**Material provided**:
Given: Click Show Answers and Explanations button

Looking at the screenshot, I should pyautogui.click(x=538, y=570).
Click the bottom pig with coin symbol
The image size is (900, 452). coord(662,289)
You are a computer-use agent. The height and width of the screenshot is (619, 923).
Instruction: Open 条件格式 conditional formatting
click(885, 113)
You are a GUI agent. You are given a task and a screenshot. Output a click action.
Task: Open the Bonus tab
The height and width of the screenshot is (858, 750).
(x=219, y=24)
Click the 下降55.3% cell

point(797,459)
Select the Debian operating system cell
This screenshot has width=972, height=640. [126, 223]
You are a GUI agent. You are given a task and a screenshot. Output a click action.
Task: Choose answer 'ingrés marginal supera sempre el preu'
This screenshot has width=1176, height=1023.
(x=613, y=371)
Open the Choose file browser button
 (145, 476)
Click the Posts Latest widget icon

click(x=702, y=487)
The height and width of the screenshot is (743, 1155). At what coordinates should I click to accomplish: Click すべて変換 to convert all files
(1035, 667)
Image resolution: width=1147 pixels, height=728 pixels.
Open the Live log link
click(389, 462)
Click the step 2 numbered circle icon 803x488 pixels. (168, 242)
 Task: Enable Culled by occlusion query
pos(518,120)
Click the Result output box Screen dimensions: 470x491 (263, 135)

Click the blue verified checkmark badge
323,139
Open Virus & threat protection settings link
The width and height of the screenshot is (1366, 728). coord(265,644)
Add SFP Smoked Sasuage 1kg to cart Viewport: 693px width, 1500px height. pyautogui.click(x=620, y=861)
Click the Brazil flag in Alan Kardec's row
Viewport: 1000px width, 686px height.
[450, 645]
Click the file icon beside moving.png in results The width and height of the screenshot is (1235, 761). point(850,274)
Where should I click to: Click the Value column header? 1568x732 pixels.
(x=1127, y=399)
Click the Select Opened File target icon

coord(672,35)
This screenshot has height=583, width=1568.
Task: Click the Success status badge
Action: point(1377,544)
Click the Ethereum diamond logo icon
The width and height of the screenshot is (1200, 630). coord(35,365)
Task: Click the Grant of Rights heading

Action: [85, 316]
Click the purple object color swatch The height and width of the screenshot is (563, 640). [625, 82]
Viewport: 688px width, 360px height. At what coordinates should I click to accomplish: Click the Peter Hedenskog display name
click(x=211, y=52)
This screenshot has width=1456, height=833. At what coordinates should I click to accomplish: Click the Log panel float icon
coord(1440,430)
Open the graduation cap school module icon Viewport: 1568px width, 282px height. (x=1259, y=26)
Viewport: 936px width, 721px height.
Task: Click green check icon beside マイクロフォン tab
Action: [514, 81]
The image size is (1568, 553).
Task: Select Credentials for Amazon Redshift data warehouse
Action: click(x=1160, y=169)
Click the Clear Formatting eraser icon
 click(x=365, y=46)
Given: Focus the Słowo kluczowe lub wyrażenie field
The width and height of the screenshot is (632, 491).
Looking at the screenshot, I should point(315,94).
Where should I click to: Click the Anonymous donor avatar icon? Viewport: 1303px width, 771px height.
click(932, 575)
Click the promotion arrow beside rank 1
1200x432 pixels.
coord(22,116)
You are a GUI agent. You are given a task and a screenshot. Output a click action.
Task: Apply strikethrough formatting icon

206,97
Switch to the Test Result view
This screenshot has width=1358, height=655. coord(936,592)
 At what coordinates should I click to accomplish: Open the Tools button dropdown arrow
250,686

**Description of the task**:
Output all entries exactly as given above.

**Result**:
Given: Click Show Answers and Explanations button

Looking at the screenshot, I should pyautogui.click(x=538, y=570).
Click the bottom pig with coin symbol
The image size is (900, 452). coord(662,289)
You are a computer-use agent. The height and width of the screenshot is (619, 923).
Instruction: Open 条件格式 conditional formatting
click(885, 113)
You are a GUI agent. You are given a task and a screenshot. Output a click action.
Task: Open the Bonus tab
The height and width of the screenshot is (858, 750).
(x=219, y=24)
Click the 下降55.3% cell

point(797,459)
Select the Debian operating system cell
This screenshot has width=972, height=640. [126, 223]
You are a GUI agent. You are given a task and a screenshot. Output a click action.
Task: Choose answer 'ingrés marginal supera sempre el preu'
This screenshot has width=1176, height=1023.
(x=613, y=371)
Open the Choose file browser button
 (145, 476)
Click the Posts Latest widget icon

click(x=702, y=487)
The height and width of the screenshot is (743, 1155). At what coordinates should I click to accomplish: Click すべて変換 to convert all files
(1035, 667)
Image resolution: width=1147 pixels, height=728 pixels.
Open the Live log link
click(389, 462)
Click the step 2 numbered circle icon 803x488 pixels. (168, 242)
 Task: Enable Culled by occlusion query
pos(518,120)
Click the Result output box Screen dimensions: 470x491 (263, 135)

Click the blue verified checkmark badge
323,139
Open Virus & threat protection settings link
The width and height of the screenshot is (1366, 728). coord(265,644)
Add SFP Smoked Sasuage 1kg to cart Viewport: 693px width, 1500px height. pyautogui.click(x=620, y=861)
Click the Brazil flag in Alan Kardec's row
Viewport: 1000px width, 686px height.
[450, 645]
Click the file icon beside moving.png in results The width and height of the screenshot is (1235, 761). point(850,274)
Where should I click to: Click the Value column header? 1568x732 pixels.
(x=1127, y=399)
Click the Select Opened File target icon

coord(672,35)
This screenshot has height=583, width=1568.
Task: Click the Success status badge
Action: point(1377,544)
Click the Ethereum diamond logo icon
The width and height of the screenshot is (1200, 630). coord(35,365)
Task: Click the Grant of Rights heading

Action: [85, 316]
Click the purple object color swatch The height and width of the screenshot is (563, 640). [625, 82]
Viewport: 688px width, 360px height. At what coordinates should I click to accomplish: Click the Peter Hedenskog display name
click(x=211, y=52)
This screenshot has width=1456, height=833. At what coordinates should I click to accomplish: Click the Log panel float icon
coord(1440,430)
Open the graduation cap school module icon Viewport: 1568px width, 282px height. (x=1259, y=26)
Viewport: 936px width, 721px height.
Task: Click green check icon beside マイクロフォン tab
Action: [514, 81]
The image size is (1568, 553).
Task: Select Credentials for Amazon Redshift data warehouse
Action: click(x=1160, y=169)
Click the Clear Formatting eraser icon
 click(x=365, y=46)
Given: Focus the Słowo kluczowe lub wyrażenie field
The width and height of the screenshot is (632, 491).
Looking at the screenshot, I should point(315,94).
Where should I click to: Click the Anonymous donor avatar icon? Viewport: 1303px width, 771px height.
click(932, 575)
Click the promotion arrow beside rank 1
1200x432 pixels.
coord(22,116)
You are a GUI agent. You are given a task and a screenshot. Output a click action.
Task: Apply strikethrough formatting icon

206,97
Switch to the Test Result view
This screenshot has width=1358, height=655. coord(936,592)
 At what coordinates should I click to accomplish: Open the Tools button dropdown arrow
250,686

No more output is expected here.